● **WRITTEN PROBLEM**: Please present the records below as a numbered list, one line per item, with blank lines omitted.

● **THE DATA**:
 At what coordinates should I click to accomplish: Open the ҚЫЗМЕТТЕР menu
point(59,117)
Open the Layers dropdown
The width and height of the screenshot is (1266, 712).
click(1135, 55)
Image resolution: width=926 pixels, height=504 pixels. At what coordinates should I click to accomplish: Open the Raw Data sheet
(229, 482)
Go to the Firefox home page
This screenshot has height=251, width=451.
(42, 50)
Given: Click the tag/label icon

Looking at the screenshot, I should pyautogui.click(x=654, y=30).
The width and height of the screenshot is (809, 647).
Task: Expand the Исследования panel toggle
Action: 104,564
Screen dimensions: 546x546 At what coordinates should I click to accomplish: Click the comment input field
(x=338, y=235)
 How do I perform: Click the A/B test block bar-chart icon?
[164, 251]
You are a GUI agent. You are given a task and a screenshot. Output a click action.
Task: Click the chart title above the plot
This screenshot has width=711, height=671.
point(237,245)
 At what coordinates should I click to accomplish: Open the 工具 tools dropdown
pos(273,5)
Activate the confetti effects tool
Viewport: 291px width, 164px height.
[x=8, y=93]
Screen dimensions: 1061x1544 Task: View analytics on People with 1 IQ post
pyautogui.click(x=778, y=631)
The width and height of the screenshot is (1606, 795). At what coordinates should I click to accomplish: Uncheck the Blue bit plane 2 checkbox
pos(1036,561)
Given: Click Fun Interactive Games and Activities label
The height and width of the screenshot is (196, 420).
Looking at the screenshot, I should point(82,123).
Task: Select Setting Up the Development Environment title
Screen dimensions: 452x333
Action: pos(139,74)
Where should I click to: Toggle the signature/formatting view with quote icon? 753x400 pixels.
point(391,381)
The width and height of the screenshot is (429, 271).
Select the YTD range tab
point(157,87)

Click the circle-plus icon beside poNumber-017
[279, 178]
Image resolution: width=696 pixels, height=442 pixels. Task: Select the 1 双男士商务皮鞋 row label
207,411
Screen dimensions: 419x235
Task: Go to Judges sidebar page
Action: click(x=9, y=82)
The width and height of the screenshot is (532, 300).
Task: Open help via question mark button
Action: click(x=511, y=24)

● **RESPONSE TO THE EXERCISE**:
1.  At what coordinates should I click to accomplish: Open the ҚЫЗМЕТТЕР menu
2. point(59,117)
3. Open the Layers dropdown
4. The width and height of the screenshot is (1266, 712).
5. click(1135, 55)
6. Image resolution: width=926 pixels, height=504 pixels. At what coordinates should I click to accomplish: Open the Raw Data sheet
7. (229, 482)
8. Go to the Firefox home page
9. This screenshot has height=251, width=451.
10. (42, 50)
11. Given: Click the tag/label icon
12. Looking at the screenshot, I should pyautogui.click(x=654, y=30).
13. The width and height of the screenshot is (809, 647).
14. Task: Expand the Исследования panel toggle
15. Action: 104,564
16. Screen dimensions: 546x546 At what coordinates should I click to accomplish: Click the comment input field
17. (x=338, y=235)
18.  How do I perform: Click the A/B test block bar-chart icon?
19. [164, 251]
20. You are a GUI agent. You are given a task and a screenshot. Output a click action.
21. Task: Click the chart title above the plot
22. This screenshot has width=711, height=671.
23. point(237,245)
24.  At what coordinates should I click to accomplish: Open the 工具 tools dropdown
25. pos(273,5)
26. Activate the confetti effects tool
27. Viewport: 291px width, 164px height.
28. [x=8, y=93]
29. Screen dimensions: 1061x1544 Task: View analytics on People with 1 IQ post
30. pyautogui.click(x=778, y=631)
31. The width and height of the screenshot is (1606, 795). At what coordinates should I click to accomplish: Uncheck the Blue bit plane 2 checkbox
32. pos(1036,561)
33. Given: Click Fun Interactive Games and Activities label
34. The height and width of the screenshot is (196, 420).
35. Looking at the screenshot, I should point(82,123).
36. Task: Select Setting Up the Development Environment title
37. Screen dimensions: 452x333
38. Action: pos(139,74)
39. Where should I click to: Toggle the signature/formatting view with quote icon? 753x400 pixels.
40. point(391,381)
41. The width and height of the screenshot is (429, 271).
42. Select the YTD range tab
43. point(157,87)
44. Click the circle-plus icon beside poNumber-017
45. [279, 178]
46. Image resolution: width=696 pixels, height=442 pixels. Task: Select the 1 双男士商务皮鞋 row label
47. 207,411
48. Screen dimensions: 419x235
49. Task: Go to Judges sidebar page
50. Action: click(x=9, y=82)
51. The width and height of the screenshot is (532, 300).
52. Task: Open help via question mark button
53. Action: click(x=511, y=24)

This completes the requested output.